--- Goal ---
Set down, word for word, the rows from the line containing "You are a computer-use agent. Image" through the line containing "tap(279, 176)", both included, leaving the pictures out of your answer.

--- Material ---

◆ ◆ ◆ ◆ ◆

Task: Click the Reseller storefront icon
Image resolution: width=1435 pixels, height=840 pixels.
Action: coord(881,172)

◆ ◆ ◆ ◆ ◆

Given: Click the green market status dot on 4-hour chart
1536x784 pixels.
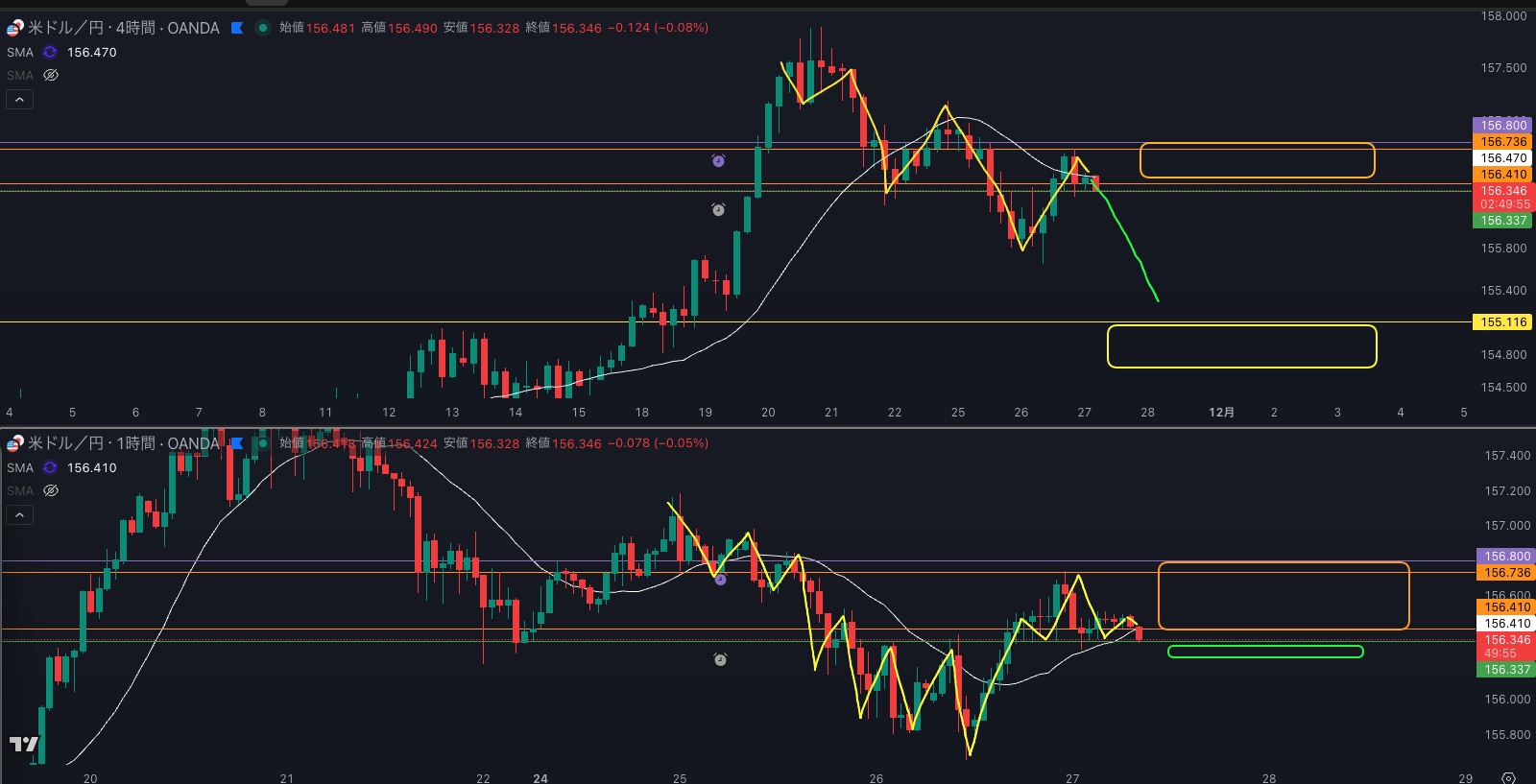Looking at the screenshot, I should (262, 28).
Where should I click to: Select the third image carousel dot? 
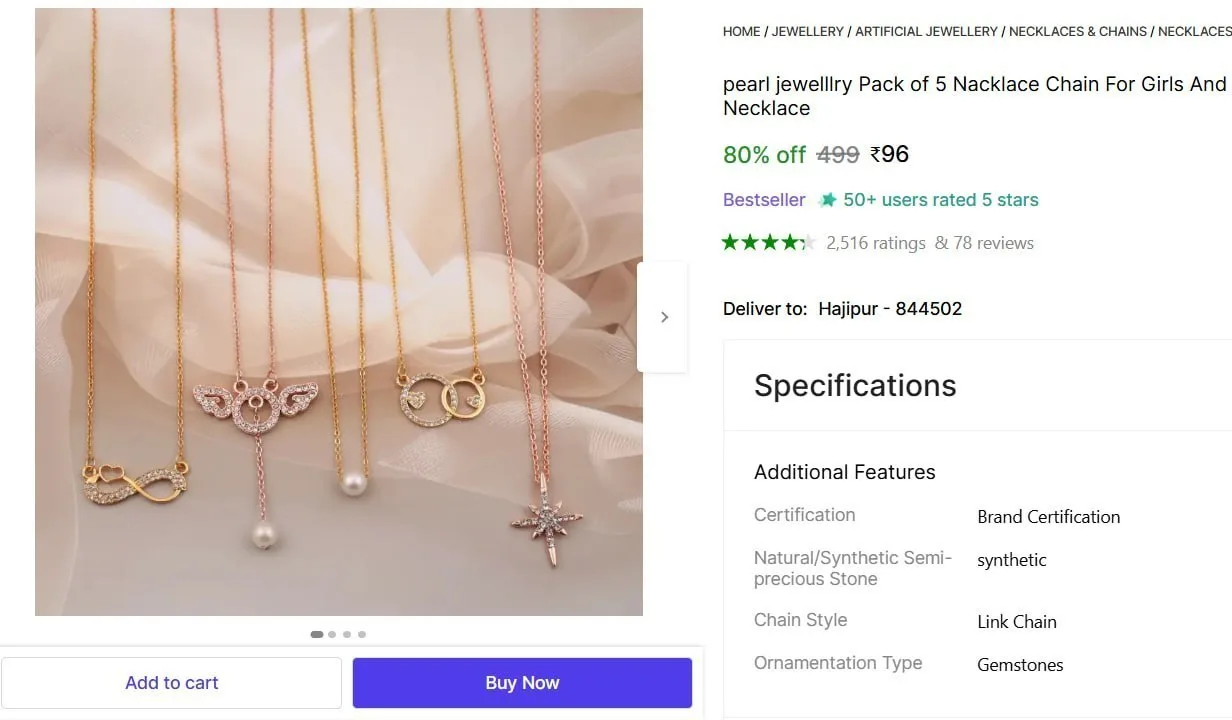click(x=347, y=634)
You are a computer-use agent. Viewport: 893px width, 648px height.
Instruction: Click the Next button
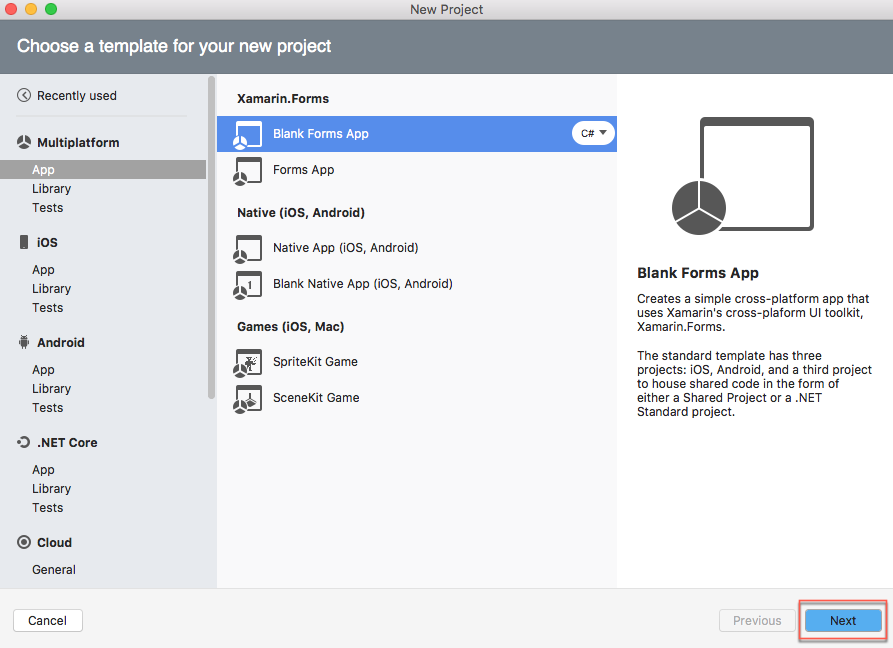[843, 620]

◆ ◆ ◆ ◆ ◆

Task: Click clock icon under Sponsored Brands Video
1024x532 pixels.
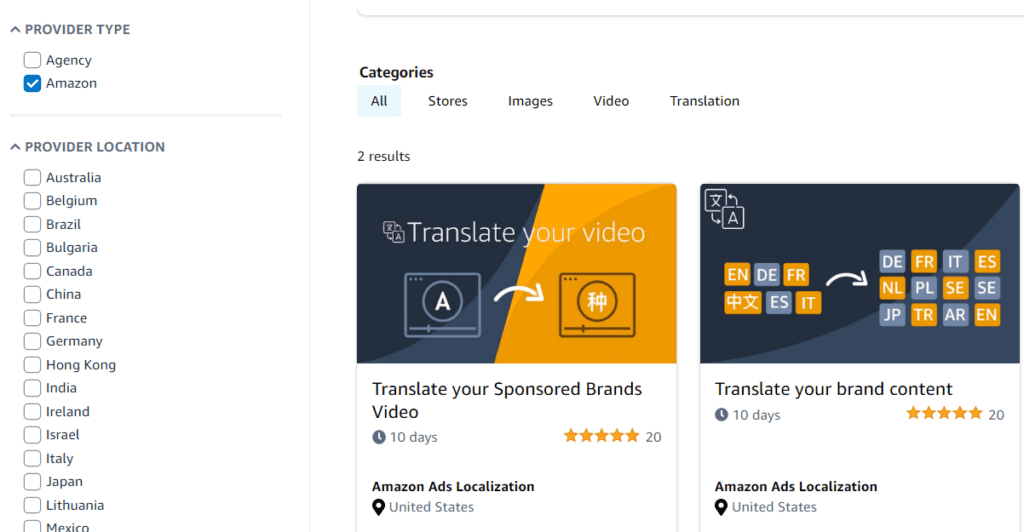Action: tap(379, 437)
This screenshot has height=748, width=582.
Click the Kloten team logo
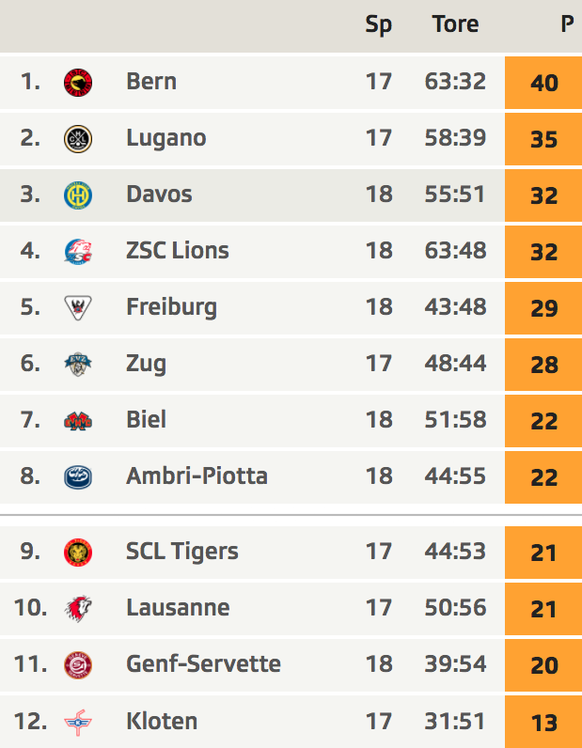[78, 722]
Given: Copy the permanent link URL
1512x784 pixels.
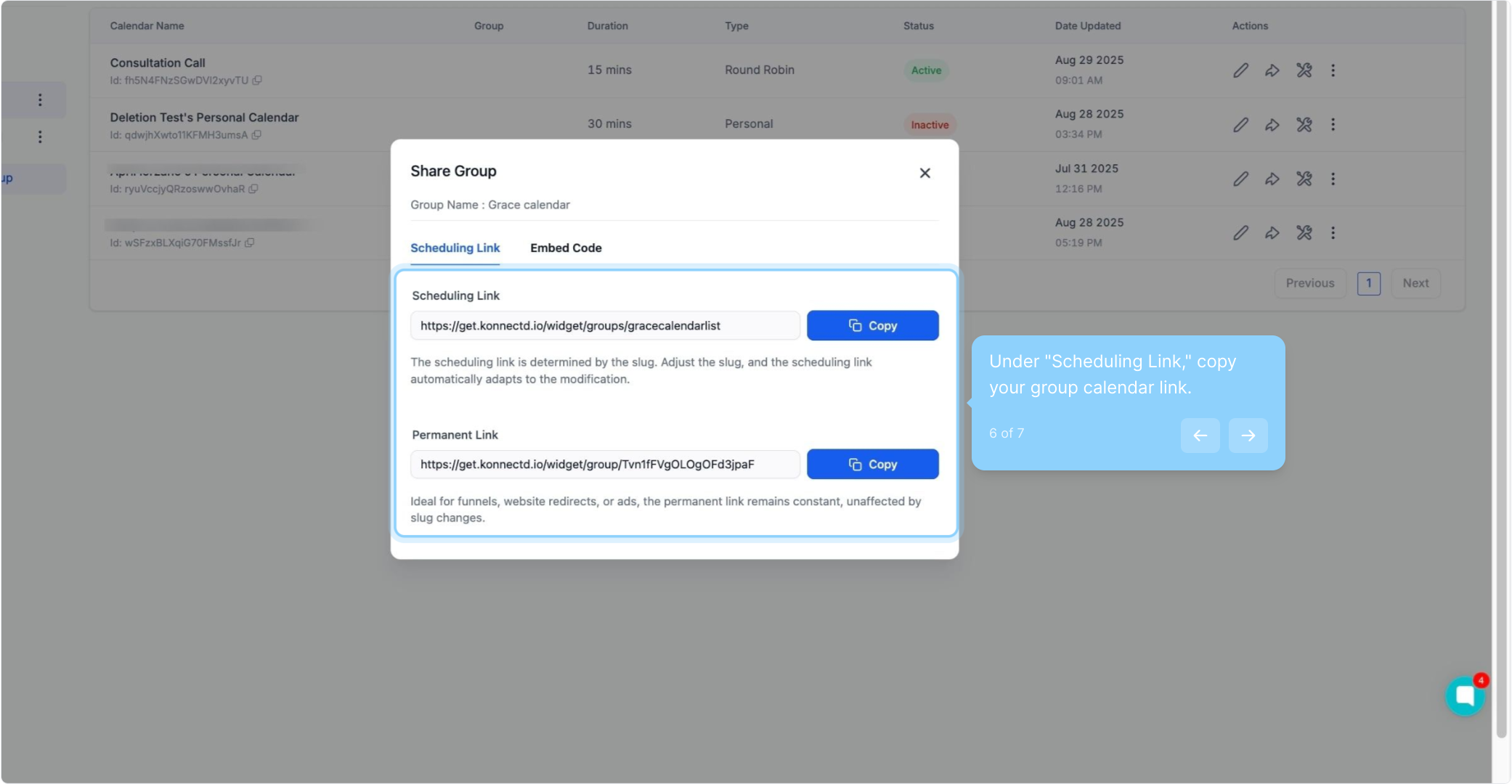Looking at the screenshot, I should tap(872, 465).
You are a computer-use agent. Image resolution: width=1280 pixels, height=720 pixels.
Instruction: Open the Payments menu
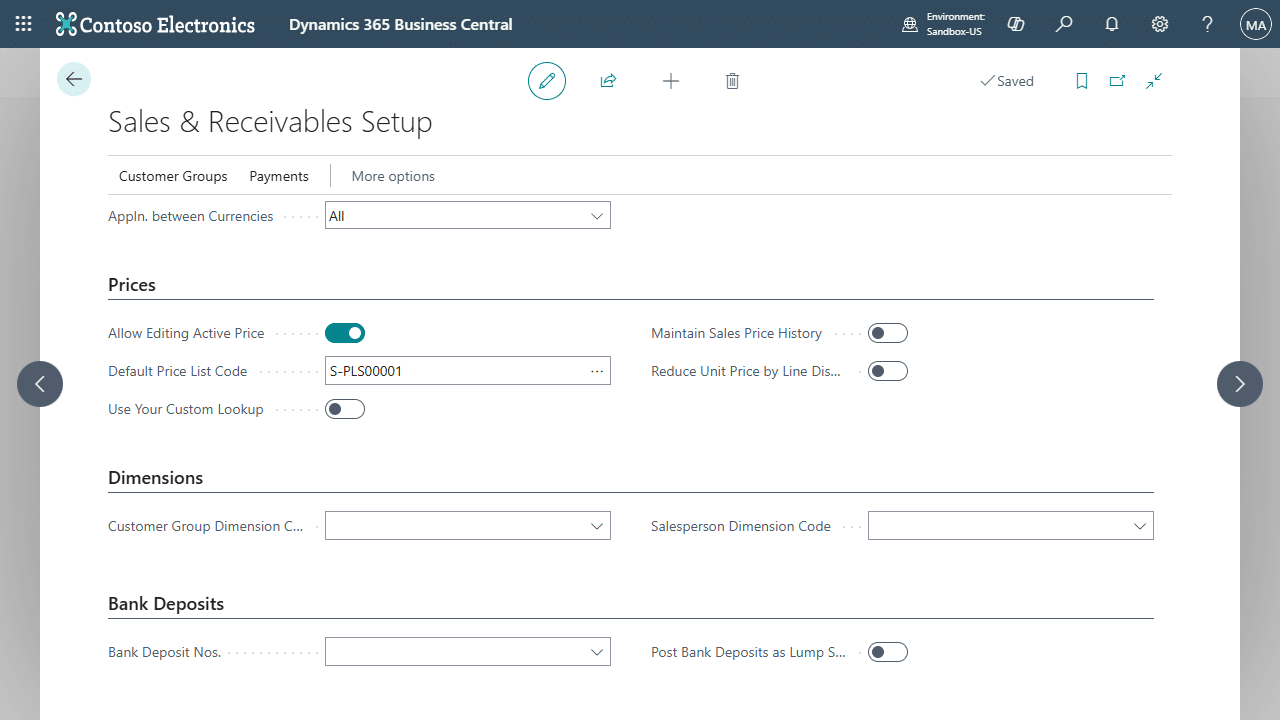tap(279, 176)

◆ ◆ ◆ ◆ ◆

--- Solution for this problem ---
You are a computer-use agent. Image resolution: width=1280 pixels, height=720 pixels.
Instruction: Open the Payments menu
tap(279, 176)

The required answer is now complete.